BEGIN

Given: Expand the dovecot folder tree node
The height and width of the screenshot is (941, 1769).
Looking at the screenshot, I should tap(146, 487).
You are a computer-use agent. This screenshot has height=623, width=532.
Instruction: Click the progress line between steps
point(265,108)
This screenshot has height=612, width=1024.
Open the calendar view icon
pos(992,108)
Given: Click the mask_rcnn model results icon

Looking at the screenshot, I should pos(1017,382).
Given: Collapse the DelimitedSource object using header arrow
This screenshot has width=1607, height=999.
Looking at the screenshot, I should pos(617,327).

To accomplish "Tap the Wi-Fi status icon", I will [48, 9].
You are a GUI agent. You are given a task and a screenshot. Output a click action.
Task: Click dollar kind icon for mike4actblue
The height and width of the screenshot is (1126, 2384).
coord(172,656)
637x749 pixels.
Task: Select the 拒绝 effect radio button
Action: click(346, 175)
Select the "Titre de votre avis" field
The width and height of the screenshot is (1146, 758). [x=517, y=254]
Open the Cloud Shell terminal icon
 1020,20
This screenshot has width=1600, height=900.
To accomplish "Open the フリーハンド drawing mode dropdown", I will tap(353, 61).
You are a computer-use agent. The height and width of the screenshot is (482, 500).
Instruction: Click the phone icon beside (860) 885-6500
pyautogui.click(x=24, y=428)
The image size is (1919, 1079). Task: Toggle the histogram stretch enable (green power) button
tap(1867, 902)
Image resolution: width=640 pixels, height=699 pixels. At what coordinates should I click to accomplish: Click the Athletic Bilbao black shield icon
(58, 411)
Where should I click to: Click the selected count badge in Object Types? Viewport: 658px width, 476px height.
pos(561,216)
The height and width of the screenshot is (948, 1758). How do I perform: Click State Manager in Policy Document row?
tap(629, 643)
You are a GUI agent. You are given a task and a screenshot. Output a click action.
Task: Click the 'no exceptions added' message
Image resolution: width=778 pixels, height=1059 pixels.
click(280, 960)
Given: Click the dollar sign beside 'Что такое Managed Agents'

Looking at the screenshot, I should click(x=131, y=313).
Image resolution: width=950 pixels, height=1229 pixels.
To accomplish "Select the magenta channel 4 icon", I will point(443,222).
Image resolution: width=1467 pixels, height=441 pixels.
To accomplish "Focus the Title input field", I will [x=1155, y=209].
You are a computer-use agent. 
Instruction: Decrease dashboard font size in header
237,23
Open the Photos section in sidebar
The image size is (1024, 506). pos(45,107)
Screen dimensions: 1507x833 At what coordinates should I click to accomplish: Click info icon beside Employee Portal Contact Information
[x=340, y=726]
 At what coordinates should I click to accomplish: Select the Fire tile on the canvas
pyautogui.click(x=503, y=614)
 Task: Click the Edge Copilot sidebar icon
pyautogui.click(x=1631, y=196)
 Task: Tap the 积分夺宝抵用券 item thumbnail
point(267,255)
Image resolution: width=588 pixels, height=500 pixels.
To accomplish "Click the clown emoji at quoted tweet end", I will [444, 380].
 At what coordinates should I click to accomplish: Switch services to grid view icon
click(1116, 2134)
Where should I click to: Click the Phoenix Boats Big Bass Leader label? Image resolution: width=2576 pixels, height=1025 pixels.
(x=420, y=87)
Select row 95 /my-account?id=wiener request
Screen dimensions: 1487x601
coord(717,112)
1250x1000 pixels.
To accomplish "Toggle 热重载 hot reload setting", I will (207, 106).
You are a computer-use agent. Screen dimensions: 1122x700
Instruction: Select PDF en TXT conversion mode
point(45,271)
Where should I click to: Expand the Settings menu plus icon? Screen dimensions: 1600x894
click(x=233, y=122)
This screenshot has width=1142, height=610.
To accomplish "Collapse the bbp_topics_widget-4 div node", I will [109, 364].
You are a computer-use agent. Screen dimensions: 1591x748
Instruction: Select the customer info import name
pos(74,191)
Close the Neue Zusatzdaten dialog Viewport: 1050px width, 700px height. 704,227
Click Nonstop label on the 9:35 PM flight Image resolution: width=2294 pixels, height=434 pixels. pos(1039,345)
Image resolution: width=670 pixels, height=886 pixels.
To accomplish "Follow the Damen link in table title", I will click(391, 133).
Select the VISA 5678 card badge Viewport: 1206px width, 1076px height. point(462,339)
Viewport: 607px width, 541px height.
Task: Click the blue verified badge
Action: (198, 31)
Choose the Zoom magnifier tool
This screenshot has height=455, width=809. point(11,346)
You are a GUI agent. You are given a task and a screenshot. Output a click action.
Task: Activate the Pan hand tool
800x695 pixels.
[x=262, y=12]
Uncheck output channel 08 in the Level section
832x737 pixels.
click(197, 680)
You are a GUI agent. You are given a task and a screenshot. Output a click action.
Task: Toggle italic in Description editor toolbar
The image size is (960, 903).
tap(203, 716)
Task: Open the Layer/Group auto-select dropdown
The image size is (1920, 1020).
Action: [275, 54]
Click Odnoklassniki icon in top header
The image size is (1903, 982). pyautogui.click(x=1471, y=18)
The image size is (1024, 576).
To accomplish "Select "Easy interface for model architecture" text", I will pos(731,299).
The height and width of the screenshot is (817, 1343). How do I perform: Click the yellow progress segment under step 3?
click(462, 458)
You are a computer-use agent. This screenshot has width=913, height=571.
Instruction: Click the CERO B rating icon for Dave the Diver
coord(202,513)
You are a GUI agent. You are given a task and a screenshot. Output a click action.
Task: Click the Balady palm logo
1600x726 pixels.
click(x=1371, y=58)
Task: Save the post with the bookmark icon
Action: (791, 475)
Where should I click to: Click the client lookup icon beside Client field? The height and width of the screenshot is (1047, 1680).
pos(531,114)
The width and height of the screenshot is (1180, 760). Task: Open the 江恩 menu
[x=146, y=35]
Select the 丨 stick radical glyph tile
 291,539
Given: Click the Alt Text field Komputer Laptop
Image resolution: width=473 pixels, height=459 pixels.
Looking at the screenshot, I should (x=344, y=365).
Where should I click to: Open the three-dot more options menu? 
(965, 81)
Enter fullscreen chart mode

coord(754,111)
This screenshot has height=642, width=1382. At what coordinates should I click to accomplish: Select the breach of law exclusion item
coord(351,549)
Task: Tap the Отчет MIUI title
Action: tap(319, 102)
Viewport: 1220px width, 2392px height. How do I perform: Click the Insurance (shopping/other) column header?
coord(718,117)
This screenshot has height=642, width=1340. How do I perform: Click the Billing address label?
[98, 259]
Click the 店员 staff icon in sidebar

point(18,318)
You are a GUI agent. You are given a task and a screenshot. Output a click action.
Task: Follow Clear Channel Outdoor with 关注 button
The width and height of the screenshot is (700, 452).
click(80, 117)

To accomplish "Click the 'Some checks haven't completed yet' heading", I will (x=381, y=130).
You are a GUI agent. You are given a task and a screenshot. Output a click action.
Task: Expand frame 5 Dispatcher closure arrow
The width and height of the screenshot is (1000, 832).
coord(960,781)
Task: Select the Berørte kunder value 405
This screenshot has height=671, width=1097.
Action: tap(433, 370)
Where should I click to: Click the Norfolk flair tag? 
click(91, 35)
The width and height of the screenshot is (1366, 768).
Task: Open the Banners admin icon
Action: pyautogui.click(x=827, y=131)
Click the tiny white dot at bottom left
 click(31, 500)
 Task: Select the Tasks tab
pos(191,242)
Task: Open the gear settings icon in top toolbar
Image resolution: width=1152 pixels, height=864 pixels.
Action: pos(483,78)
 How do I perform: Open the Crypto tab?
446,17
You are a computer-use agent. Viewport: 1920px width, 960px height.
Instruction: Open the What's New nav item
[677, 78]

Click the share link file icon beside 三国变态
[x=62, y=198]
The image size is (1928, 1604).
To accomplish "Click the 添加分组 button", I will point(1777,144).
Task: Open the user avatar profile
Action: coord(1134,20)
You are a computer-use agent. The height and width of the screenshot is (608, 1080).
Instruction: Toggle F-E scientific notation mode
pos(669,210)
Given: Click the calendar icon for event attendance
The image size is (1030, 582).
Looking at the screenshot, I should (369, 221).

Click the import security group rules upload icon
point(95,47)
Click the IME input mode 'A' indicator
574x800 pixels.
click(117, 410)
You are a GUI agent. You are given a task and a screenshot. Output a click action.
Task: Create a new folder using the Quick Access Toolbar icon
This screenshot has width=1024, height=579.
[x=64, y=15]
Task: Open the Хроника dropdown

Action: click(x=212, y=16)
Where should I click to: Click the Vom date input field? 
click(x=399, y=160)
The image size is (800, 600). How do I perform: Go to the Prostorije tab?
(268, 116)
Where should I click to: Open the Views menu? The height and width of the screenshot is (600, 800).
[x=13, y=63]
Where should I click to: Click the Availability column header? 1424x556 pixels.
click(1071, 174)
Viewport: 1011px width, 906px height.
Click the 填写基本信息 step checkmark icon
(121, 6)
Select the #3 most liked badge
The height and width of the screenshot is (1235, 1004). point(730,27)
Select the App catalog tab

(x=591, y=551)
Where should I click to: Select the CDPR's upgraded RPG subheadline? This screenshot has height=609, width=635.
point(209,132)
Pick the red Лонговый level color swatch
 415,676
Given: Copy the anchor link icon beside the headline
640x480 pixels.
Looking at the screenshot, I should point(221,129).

END

## Problem statement
Please copy each line of the material that has the string "Collapse" somewhere in it.

## Result
Given: Collapse the DelimitedSource object using header arrow
To accomplish "Collapse the bbp_topics_widget-4 div node", I will [109, 364].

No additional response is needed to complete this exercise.